Input for this task:

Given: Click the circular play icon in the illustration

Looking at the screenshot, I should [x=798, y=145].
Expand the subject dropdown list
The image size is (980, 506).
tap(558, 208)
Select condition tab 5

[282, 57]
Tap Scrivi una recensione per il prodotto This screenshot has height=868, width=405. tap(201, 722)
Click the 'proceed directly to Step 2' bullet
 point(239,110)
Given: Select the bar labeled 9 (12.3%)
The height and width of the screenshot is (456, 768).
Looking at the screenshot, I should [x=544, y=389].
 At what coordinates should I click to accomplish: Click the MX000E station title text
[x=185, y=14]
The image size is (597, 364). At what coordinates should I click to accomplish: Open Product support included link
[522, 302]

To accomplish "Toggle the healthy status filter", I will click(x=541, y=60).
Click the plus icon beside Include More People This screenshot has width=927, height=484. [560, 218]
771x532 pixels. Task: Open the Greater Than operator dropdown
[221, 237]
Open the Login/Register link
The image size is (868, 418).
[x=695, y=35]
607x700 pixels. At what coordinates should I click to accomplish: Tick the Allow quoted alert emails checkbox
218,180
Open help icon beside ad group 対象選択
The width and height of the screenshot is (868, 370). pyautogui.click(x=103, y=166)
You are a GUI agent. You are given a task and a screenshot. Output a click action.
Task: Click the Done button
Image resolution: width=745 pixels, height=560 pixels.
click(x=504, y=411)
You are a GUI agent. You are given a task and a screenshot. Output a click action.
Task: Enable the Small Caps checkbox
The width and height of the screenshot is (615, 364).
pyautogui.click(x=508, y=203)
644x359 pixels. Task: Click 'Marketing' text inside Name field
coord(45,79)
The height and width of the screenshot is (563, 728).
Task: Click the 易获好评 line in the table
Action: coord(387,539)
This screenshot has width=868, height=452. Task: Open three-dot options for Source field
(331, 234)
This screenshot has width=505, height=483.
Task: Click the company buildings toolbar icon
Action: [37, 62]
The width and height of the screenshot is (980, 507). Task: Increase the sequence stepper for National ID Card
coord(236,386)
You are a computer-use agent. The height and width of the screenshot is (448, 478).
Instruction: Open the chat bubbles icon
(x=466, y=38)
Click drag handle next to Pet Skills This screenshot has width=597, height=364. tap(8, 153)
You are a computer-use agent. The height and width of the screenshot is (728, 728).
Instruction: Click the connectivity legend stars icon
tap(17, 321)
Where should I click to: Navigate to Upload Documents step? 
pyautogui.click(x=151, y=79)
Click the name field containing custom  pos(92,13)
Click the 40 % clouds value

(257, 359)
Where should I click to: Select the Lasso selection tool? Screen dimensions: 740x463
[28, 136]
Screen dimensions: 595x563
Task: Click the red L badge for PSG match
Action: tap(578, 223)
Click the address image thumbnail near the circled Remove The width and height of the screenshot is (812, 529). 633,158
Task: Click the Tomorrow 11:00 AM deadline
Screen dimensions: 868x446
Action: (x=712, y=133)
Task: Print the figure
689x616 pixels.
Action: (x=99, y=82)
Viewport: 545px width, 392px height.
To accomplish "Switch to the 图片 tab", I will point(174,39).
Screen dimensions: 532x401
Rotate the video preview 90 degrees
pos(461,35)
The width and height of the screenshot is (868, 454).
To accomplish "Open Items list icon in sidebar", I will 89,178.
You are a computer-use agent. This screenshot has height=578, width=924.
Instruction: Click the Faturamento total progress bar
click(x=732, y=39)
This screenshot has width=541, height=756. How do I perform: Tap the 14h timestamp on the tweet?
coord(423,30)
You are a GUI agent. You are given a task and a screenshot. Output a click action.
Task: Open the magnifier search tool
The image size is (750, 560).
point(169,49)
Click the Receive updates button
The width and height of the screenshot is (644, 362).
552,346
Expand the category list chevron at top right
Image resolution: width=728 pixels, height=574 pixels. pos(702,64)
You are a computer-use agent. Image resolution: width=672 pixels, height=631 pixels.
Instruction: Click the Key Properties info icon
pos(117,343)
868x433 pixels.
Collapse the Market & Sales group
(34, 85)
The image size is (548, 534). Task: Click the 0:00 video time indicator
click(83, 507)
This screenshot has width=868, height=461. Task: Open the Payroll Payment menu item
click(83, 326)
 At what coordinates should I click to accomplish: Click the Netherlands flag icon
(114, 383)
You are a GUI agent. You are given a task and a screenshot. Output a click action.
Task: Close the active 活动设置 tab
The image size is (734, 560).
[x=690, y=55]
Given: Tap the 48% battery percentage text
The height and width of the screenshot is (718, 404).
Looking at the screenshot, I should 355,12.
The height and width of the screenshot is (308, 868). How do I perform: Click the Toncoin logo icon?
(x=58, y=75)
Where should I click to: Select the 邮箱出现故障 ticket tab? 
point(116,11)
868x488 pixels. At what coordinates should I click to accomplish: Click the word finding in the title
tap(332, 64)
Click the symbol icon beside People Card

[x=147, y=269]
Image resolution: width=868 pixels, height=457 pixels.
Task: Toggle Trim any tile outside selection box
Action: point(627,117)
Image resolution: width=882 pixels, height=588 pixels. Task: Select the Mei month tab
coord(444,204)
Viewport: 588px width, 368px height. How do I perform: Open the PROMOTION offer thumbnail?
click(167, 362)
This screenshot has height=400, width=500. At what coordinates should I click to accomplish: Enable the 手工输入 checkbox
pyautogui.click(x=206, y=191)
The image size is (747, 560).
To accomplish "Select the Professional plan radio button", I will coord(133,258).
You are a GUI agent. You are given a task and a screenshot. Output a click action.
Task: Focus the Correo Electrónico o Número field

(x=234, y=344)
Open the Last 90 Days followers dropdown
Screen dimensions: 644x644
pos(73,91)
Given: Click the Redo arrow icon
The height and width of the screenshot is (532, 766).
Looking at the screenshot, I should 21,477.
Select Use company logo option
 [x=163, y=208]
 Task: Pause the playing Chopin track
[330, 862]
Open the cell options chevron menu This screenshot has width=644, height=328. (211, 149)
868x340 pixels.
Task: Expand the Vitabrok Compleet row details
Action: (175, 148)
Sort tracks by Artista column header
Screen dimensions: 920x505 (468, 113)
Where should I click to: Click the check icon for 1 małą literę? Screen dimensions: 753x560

Exercise directions: What is the number of lines in the material above that carry the word "button"? Respond with that count and nothing more.

Expected answer: 3